## Activity
Extract the full set of records that follows, word for word.
[Opening Given data section]
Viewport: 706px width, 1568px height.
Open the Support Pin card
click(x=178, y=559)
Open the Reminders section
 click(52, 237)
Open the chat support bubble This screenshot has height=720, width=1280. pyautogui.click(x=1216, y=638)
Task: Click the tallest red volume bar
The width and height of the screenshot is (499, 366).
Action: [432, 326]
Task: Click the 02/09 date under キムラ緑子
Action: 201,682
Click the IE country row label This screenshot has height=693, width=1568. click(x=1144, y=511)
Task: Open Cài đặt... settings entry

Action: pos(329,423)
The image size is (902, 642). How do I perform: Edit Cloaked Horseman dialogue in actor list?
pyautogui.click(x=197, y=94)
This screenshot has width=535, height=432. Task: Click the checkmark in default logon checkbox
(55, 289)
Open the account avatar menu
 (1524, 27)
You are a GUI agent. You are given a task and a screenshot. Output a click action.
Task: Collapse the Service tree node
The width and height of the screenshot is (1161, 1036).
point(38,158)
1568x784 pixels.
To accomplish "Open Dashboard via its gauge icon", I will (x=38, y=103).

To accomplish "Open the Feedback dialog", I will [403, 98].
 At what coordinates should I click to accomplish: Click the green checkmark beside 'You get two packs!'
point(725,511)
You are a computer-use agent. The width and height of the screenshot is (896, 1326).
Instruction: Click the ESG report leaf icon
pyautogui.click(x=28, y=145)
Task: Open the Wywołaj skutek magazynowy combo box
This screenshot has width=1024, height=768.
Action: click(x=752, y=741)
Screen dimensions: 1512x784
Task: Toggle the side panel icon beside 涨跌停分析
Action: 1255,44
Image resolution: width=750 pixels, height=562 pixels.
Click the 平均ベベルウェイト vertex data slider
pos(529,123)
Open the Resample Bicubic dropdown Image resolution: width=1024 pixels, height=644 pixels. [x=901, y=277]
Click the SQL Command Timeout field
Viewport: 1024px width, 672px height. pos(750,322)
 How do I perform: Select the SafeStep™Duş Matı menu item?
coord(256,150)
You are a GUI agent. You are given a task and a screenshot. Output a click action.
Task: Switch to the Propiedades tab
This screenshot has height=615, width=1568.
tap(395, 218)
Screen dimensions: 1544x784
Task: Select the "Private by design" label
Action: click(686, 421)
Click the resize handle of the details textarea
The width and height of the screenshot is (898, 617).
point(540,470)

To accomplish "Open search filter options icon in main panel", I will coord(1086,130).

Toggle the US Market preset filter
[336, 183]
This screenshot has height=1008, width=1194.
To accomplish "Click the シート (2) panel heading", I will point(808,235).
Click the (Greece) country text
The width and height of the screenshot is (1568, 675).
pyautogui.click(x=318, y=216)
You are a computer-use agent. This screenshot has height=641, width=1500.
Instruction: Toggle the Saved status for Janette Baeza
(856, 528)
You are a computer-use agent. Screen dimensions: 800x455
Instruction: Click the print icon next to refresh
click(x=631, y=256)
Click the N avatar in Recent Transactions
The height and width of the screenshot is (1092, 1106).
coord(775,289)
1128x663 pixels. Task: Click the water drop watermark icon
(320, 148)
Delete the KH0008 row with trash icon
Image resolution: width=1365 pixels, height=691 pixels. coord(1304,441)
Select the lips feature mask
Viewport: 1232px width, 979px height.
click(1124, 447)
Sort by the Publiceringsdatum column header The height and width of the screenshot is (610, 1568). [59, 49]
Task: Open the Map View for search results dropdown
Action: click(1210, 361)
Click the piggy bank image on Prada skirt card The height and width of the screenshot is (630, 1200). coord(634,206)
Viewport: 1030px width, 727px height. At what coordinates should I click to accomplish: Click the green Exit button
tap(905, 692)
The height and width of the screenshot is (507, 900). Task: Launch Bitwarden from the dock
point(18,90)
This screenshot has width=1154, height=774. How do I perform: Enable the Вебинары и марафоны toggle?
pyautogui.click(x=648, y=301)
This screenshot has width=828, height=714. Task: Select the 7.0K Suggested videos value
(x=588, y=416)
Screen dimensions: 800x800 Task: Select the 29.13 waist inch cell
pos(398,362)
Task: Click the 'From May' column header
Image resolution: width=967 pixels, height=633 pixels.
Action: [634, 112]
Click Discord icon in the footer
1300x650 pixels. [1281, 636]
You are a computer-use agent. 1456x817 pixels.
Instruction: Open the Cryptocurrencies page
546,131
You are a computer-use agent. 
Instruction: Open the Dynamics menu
[Closing Given data section]
## Expected answer
Viewport: 706px width, 1568px height.
Open the Support Pin card
click(x=178, y=559)
Open the Reminders section
 click(52, 237)
Open the chat support bubble This screenshot has height=720, width=1280. pyautogui.click(x=1216, y=638)
Task: Click the tallest red volume bar
The width and height of the screenshot is (499, 366).
Action: [432, 326]
Task: Click the 02/09 date under キムラ緑子
Action: 201,682
Click the IE country row label This screenshot has height=693, width=1568. click(x=1144, y=511)
Task: Open Cài đặt... settings entry

Action: pos(329,423)
The image size is (902, 642). How do I perform: Edit Cloaked Horseman dialogue in actor list?
pyautogui.click(x=197, y=94)
This screenshot has width=535, height=432. Task: Click the checkmark in default logon checkbox
(55, 289)
Open the account avatar menu
 (1524, 27)
You are a GUI agent. You are given a task and a screenshot. Output a click action.
Task: Collapse the Service tree node
The width and height of the screenshot is (1161, 1036).
point(38,158)
1568x784 pixels.
To accomplish "Open Dashboard via its gauge icon", I will (x=38, y=103).

To accomplish "Open the Feedback dialog", I will [403, 98].
 At what coordinates should I click to accomplish: Click the green checkmark beside 'You get two packs!'
point(725,511)
You are a computer-use agent. The width and height of the screenshot is (896, 1326).
Instruction: Click the ESG report leaf icon
pyautogui.click(x=28, y=145)
Task: Open the Wywołaj skutek magazynowy combo box
This screenshot has width=1024, height=768.
Action: click(x=752, y=741)
Screen dimensions: 1512x784
Task: Toggle the side panel icon beside 涨跌停分析
Action: 1255,44
Image resolution: width=750 pixels, height=562 pixels.
Click the 平均ベベルウェイト vertex data slider
pos(529,123)
Open the Resample Bicubic dropdown Image resolution: width=1024 pixels, height=644 pixels. [x=901, y=277]
Click the SQL Command Timeout field
Viewport: 1024px width, 672px height. pos(750,322)
 How do I perform: Select the SafeStep™Duş Matı menu item?
coord(256,150)
You are a GUI agent. You are given a task and a screenshot. Output a click action.
Task: Switch to the Propiedades tab
This screenshot has height=615, width=1568.
tap(395, 218)
Screen dimensions: 1544x784
Task: Select the "Private by design" label
Action: click(686, 421)
Click the resize handle of the details textarea
The width and height of the screenshot is (898, 617).
point(540,470)

To accomplish "Open search filter options icon in main panel", I will coord(1086,130).

Toggle the US Market preset filter
[336, 183]
This screenshot has height=1008, width=1194.
To accomplish "Click the シート (2) panel heading", I will point(808,235).
Click the (Greece) country text
The width and height of the screenshot is (1568, 675).
pyautogui.click(x=318, y=216)
You are a computer-use agent. This screenshot has height=641, width=1500.
Instruction: Toggle the Saved status for Janette Baeza
(856, 528)
You are a computer-use agent. Screen dimensions: 800x455
Instruction: Click the print icon next to refresh
click(x=631, y=256)
Click the N avatar in Recent Transactions
The height and width of the screenshot is (1092, 1106).
coord(775,289)
1128x663 pixels. Task: Click the water drop watermark icon
(320, 148)
Delete the KH0008 row with trash icon
Image resolution: width=1365 pixels, height=691 pixels. coord(1304,441)
Select the lips feature mask
Viewport: 1232px width, 979px height.
click(1124, 447)
Sort by the Publiceringsdatum column header The height and width of the screenshot is (610, 1568). [59, 49]
Task: Open the Map View for search results dropdown
Action: click(1210, 361)
Click the piggy bank image on Prada skirt card The height and width of the screenshot is (630, 1200). coord(634,206)
Viewport: 1030px width, 727px height. At what coordinates should I click to accomplish: Click the green Exit button
tap(905, 692)
The height and width of the screenshot is (507, 900). Task: Launch Bitwarden from the dock
point(18,90)
This screenshot has width=1154, height=774. How do I perform: Enable the Вебинары и марафоны toggle?
pyautogui.click(x=648, y=301)
This screenshot has width=828, height=714. Task: Select the 7.0K Suggested videos value
(x=588, y=416)
Screen dimensions: 800x800 Task: Select the 29.13 waist inch cell
pos(398,362)
Task: Click the 'From May' column header
Image resolution: width=967 pixels, height=633 pixels.
Action: [634, 112]
Click Discord icon in the footer
1300x650 pixels. [1281, 636]
You are a computer-use agent. 1456x817 pixels.
Instruction: Open the Cryptocurrencies page
546,131
You are a computer-use agent. 
Instruction: Open the Dynamics menu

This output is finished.